Fastbook Chapter 2

Welcome to my first Medium article. Today, I am going to be reflecting on what I learned from the second chapter of Jeremy Howard and Sylvain Gugger’s book, Deep Learning for Coders with fastai & PyTorch. The reason I am starting this blog in the midst of reading the second chapter is because I was unaware of the value behind writing a blog. Rachel Thomas, cofounder of fastai, states:

The top advice I would give my younger self would be to start blogging sooner.

Yes, I had no inkling that blogs could be used as a means of learning complex subjects like deep learning. So while it may seem like I know what I am talking about, I am merely learning right along with you.

This post will not contain many coding examples, but that will certainly change come future chapters.

Questionnaire:

1: Where do text models currently have a major deficiency?

While text models can handily generate context-appropriate text, they still struggle with producing correct responses. In other words, the factual accuracy of the generated text is often way off.

2: What are possible negative societal implications of text generation models?

If text generation models are ever able to generate text that is both contextually-appropriate and highly compelling, they would be abused to spew onslaughts of disinformation (“fake news”) across all social media platforms.

3: In situations where a model might make mistakes, and those mistakes could be harmful, what is a good alternative to automating a process?

Sometimes, human intervention is perfectly appropriate. Perhaps the model’s predictions could be reviewed by human experts, in which they would evaluate the data to determine the next best step. For example, a machine learning model for identifying strokes in CT scans can alert high priority cases for expedited review.

4: What kind of tabular data is deep learning particularly good at?

Deep learning is particularly good at analyzing tabular data comprised of natural language.

5: What’s a key downside of directly using a deep learning model for recommendation systems?

Machine learning approaches for recommendation systems often only tell what products a user might like, instead of actually providing recommendations that would be helpful to the user. For example, a system may recommend products a user has already purchased.

6: What are the steps of the Drivetrain Approach?

First, define the objective by thinking about the desired outcome. Then, man the levers by considering the inputs that can be controlled. Third, collect the data… and finally, test the models and examine how the levers influence the objective.

7: How do the steps of the Drivetrain Approach map to a recommendation system?

The objective of a recommendation system is to drive additional sales by surprisingly customers with delightful recommendations of items that they would not have otherwise purchased. Hopefully, they become hooked to said product(s). The lever is considering how to derive and rank each of the possible recommendations. In addition, new data must constantly be collected in order to generate recommendations that will result in new, additional sales. This will require conducting many randomized experiments in order to optimize a wide range of recommendations for a wide range of customers.

8: Create an image recognition model using data you curate, and deploy it on the web.

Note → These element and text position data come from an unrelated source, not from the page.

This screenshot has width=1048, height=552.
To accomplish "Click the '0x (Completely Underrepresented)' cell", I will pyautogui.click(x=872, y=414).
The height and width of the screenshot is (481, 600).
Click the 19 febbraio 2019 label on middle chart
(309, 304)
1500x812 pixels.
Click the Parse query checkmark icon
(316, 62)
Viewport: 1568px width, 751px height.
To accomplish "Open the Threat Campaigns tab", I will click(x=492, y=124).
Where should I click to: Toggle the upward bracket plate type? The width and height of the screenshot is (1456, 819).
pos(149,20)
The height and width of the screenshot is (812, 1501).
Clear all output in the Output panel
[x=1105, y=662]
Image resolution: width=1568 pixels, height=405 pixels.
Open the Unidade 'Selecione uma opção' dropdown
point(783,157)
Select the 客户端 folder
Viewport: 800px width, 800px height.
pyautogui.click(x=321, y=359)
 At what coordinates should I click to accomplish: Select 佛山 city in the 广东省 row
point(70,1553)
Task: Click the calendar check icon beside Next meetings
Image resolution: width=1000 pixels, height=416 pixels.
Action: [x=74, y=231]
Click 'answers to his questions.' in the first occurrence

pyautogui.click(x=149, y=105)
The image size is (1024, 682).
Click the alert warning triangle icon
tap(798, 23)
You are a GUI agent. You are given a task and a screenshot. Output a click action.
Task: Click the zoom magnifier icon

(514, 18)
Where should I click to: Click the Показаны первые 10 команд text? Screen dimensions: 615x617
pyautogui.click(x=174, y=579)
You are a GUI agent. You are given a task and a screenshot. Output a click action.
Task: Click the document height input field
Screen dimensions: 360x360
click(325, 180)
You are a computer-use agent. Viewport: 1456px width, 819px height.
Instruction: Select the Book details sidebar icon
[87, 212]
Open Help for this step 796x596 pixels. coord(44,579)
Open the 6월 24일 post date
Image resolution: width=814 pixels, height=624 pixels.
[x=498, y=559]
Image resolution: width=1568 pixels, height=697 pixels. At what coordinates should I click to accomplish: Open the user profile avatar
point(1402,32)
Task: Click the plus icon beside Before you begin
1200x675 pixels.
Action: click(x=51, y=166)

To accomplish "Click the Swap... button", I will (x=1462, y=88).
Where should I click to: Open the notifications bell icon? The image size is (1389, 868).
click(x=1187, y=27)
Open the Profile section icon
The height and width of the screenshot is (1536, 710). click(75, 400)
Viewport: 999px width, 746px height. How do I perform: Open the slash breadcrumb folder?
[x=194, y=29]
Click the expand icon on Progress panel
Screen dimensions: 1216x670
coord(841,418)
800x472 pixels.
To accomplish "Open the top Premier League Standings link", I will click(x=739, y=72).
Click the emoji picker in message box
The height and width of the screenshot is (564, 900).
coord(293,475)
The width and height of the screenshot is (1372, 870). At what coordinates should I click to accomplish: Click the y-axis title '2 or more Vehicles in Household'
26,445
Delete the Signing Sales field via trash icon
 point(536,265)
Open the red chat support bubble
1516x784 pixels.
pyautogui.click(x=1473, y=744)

In addition to following along with the example bear classifier over the course of this chapter, I made my own toucan classifier. Though, the only image classifier I have deployed on the web is a watch classifier (capable of classifying 13 different brands of watches). I used the fastai library, but the code was slightly different from that of this chapter. For the full story, check out my GitHub.

9: What is DataLoaders?

The DataLoaders class stores the required DataLoader objects (usually for train and validation sets) and passes the data to the fastai model.

10: What four things do we need to tell fastai to create DataLoaders?

We must specify the type(s) of data we are working with, how and where to get this list of items, how to label these items, and how to create the validation set from the data.

11: What does the splitter parameter to DataBlock do?

One must provide the splitter argument to direct fastai on how to split up the dataset into subsets (usually into a train a validation set).

12: How do we ensure a random split always gives the same validation set?

To my surprise (and maybe yours), it is impossible for our computers to generate truly random numbers. They use a pseudo-random generator, which can actually be controlled using a random seed. By setting a random seed value, the pseudo-random generator will generate the same “random” in a fixed manner each run. Therefore, we can use the random seed to generate a random split that always gives the same validation set.

13: What letters are often used to signify the independent and dependent variables?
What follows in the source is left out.